TEKS YANG DIAMBIL:
....................

Video singkat yang berisi pemukulan gadis muda, Shafa Aliya, terhadap artis Jeniffer Dunn ternyata berbuntut panjang. Shafa yang melakukan ini karena kesal atas perselingkuhan Jennifer dengan ayah kandungnya, malah balas dipukul oleh sang ayah, Faisal Haris.
Video yang berisi suara pemukulan itu pun juga sudah viral pada Senin (20/11). Tidak ada aksi pemukulan yang terekam di dalam video tersebut namun berisi suara perdebatan antara Shafa dengan Faisal dan berujung pada pemukulan Shafa. Dalam sebuah wawancara di TV swasta, Faisal mengaku bahwa ia memang melakukan pemukulan itu.
"Saya akui saya memukul. Kenapa saya memukul? Karena anak saya membentak dan memaki saya. Saya ingatkan jangan lakukan itu pada saya. Saya Ayah kamu, tolong ya saya ingatkan kamu," ujar Faisal.
"Saya punya hak mendidik anak saya. Itu kewajiban saya mendidik anak saya, anak saya (masih) 14 tahun," tegasnya.
Atas perlakuan pemukulan ini, Elizabeth Santosa dari Komnas Anak menyatakan bahwa kunci masalah ada di orangtua. Shafa sebagai anak bisa melakukan pemukulan tersebut karena kesal atas kelakuan ayahnya yang memiliki wanita simpanan lain. Sedangkan dari sisi pernikahan, sang ayah masih terikat secara negara dan agama dengan ibu Shafa. Inilah yang bisa memicu kekesalan sehingga berujung pada pemukulan pada sang wanita lain.

....................

[Potongan dari kumpulan data]
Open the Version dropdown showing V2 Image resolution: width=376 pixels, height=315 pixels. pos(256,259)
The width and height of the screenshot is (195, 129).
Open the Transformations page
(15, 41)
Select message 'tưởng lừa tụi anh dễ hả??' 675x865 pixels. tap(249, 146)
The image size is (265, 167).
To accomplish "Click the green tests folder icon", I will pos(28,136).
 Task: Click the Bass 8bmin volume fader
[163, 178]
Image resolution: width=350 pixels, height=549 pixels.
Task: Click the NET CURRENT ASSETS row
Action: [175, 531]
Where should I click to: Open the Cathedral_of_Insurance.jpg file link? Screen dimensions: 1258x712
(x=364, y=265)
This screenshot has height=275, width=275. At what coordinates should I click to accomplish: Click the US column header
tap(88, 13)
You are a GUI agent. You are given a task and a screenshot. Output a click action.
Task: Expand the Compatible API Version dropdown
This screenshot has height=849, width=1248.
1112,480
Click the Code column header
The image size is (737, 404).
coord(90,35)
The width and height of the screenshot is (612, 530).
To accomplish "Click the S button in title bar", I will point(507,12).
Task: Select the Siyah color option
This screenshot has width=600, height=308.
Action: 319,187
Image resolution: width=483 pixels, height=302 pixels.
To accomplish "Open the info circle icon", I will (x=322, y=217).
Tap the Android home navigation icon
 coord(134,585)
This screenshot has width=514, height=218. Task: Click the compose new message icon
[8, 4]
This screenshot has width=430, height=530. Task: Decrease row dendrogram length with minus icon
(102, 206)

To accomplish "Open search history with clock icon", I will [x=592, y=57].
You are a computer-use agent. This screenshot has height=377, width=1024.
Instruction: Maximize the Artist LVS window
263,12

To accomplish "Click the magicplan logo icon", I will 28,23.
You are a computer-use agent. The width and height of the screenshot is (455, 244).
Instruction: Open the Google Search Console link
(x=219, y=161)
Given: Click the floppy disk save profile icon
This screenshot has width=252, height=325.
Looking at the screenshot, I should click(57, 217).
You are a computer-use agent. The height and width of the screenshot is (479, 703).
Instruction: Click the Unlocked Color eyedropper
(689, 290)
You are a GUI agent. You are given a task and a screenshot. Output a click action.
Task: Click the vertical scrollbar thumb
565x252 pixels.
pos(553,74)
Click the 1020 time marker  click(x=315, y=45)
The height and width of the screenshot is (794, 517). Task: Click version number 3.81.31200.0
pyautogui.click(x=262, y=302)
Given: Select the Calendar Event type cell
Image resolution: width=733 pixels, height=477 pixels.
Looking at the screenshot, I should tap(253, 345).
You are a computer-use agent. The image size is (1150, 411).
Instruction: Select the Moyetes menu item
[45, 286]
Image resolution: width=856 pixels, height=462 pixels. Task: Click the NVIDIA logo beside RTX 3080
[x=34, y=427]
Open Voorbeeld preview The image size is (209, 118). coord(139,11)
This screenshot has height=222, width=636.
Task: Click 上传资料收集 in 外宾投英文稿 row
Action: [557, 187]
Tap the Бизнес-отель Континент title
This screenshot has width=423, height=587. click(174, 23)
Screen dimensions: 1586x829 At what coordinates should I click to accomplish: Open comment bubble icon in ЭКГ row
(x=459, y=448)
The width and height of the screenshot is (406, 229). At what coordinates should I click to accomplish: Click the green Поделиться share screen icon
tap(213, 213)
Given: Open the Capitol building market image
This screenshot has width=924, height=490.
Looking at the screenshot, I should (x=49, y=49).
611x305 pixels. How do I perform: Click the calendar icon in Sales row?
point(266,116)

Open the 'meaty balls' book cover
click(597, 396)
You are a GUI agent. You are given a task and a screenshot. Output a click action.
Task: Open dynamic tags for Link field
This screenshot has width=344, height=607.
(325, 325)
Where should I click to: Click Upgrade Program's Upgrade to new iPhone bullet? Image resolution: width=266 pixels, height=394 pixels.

....................

YANG HARUS DIBUAT:
Tulis ulang bagian dari berita tentang pemukulan Shafa Aliya, mulai dari "Video yang berisi" terus sampai ke "melakukan pemukulan itu.". Catatan-catatan tadi tidak dipakai sama sekali di sini.

TEMPAT JAWABAN:
Video yang berisi suara pemukulan itu pun juga sudah viral pada Senin (20/11). Tidak ada aksi pemukulan yang terekam di dalam video tersebut namun berisi suara perdebatan antara Shafa dengan Faisal dan berujung pada pemukulan Shafa. Dalam sebuah wawancara di TV swasta, Faisal mengaku bahwa ia memang melakukan pemukulan itu.